Am 06.05.22 um 11:24 schrieb Pierre Morel:
We let the userland hypervisor know if the machine support the CPU topology facility using a new KVM capability: KVM_CAP_S390_CPU_TOPOLOGY. The PTF instruction will report a topology change if there is any change with a previous STSI_15_1_2 SYSIB. Changes inside a STSI_15_1_2 SYSIB occur if CPU bits are set or clear inside the CPU Topology List Entry CPU mask field, which happens with changes in CPU polarization, dedication, CPU types and adding or removing CPUs in a socket. The reporting to the guest is done using the Multiprocessor Topology-Change-Report (MTCR) bit of the utility entry of the guest's SCA which will be cleared during the interpretation of PTF. To check if the topology has been modified we use a new field of the arch vCPU to save the previous real CPU ID at the end of a schedule and verify on next schedule that the CPU used is in the same socket. We do not report polarization, CPU Type or dedication change.

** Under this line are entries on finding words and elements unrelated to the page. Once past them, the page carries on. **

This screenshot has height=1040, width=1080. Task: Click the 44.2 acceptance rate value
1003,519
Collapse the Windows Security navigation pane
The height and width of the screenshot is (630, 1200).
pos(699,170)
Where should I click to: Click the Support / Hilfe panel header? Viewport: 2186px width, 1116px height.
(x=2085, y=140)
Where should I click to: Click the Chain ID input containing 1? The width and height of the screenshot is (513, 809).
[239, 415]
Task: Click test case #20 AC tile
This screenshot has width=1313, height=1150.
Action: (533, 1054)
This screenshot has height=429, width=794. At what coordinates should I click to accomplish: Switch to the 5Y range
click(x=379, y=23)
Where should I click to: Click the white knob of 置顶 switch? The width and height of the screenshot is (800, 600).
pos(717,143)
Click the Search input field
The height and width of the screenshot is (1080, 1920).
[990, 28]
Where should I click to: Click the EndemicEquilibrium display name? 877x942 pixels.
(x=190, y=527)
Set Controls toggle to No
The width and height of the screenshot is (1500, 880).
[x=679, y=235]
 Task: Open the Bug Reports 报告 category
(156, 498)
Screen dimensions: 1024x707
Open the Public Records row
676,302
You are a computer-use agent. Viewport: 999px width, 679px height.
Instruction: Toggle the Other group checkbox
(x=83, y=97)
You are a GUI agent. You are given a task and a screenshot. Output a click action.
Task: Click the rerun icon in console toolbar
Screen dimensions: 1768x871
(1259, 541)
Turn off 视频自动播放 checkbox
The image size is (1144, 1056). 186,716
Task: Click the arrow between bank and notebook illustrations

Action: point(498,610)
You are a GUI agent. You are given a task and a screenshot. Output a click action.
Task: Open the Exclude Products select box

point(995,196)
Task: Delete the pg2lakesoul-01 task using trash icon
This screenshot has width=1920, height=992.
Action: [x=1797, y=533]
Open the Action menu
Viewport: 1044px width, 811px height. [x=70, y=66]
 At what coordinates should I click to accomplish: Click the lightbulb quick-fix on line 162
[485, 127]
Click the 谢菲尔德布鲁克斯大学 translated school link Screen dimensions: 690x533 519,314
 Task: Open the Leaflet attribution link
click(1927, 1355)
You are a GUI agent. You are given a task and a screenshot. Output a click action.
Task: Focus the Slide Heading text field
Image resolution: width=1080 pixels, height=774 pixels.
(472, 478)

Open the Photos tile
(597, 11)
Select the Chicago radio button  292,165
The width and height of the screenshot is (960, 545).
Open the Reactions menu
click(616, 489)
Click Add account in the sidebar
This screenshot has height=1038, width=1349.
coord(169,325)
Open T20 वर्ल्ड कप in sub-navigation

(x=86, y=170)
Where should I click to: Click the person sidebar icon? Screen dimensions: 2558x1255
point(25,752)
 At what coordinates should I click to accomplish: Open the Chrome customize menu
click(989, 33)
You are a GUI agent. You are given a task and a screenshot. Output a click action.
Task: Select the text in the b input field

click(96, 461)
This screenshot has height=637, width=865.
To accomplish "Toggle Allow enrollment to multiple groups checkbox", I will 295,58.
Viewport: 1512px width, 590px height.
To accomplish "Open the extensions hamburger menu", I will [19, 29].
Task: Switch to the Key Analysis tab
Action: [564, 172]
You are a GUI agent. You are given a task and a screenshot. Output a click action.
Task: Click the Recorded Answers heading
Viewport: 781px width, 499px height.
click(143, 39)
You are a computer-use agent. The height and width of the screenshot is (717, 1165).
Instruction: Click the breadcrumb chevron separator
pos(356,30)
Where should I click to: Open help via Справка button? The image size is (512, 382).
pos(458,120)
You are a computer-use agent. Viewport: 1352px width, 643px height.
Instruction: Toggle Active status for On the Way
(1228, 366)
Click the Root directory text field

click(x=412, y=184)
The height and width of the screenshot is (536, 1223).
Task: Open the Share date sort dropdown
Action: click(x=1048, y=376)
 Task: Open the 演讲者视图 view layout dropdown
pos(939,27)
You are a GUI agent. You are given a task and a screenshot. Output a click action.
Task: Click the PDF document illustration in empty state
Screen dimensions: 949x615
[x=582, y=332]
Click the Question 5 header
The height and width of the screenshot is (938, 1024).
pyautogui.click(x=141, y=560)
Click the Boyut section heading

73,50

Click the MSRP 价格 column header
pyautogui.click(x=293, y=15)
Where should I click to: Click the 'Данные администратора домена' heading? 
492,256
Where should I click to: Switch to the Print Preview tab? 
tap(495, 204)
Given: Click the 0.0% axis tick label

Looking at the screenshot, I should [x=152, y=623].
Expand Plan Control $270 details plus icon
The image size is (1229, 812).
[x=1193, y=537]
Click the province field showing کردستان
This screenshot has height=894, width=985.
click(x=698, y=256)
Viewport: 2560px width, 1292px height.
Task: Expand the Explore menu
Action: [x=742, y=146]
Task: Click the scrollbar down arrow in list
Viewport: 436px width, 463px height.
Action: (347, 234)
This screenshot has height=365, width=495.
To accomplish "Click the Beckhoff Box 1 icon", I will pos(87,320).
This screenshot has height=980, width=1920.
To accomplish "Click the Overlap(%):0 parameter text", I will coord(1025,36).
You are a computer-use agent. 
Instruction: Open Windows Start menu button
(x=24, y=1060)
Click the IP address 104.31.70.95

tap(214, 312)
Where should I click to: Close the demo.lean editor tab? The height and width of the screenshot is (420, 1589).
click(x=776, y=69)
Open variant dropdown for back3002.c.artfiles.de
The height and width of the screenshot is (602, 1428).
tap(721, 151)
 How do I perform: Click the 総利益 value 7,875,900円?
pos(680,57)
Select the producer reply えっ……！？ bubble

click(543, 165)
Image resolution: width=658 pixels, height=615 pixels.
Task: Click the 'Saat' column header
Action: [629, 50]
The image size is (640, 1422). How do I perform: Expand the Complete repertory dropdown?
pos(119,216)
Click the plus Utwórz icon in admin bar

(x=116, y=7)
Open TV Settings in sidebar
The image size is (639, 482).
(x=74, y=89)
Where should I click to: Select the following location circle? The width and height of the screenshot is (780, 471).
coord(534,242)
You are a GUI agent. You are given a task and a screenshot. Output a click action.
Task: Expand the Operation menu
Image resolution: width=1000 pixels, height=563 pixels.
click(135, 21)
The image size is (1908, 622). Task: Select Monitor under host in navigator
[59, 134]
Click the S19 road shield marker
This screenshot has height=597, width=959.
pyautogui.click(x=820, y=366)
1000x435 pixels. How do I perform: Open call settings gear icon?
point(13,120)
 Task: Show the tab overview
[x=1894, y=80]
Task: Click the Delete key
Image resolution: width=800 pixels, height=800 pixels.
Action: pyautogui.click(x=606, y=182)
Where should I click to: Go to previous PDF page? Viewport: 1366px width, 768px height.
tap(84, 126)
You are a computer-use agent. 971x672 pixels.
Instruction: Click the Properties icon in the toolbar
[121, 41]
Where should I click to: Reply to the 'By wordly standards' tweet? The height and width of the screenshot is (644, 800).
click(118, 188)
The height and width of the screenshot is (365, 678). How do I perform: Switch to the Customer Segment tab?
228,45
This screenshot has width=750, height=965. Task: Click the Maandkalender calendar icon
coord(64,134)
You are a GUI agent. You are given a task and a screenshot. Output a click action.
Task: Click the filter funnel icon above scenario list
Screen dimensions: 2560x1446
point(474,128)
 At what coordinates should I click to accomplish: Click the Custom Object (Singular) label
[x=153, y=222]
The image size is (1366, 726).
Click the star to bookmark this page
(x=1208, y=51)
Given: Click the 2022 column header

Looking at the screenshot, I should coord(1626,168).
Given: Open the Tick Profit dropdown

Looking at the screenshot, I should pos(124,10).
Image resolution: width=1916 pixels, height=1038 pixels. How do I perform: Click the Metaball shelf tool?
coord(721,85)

I think we should not do this. When PTF returns with "has changed" the guest Linux will rebuild its schedule domains. And this is a really expensive operation as far as I can tell. And the host Linux scheduler WILL schedule too often to other CPUs. So in essence this will result in Linux guests rebuilding their scheduler domains all the time. So remove the "previous CPU logic" for now and only trigger an MTCR when userspace says so. (eg. on config changes). The idea was to have user defined schedule domains. Following host schedule decisions will be nearly impossible.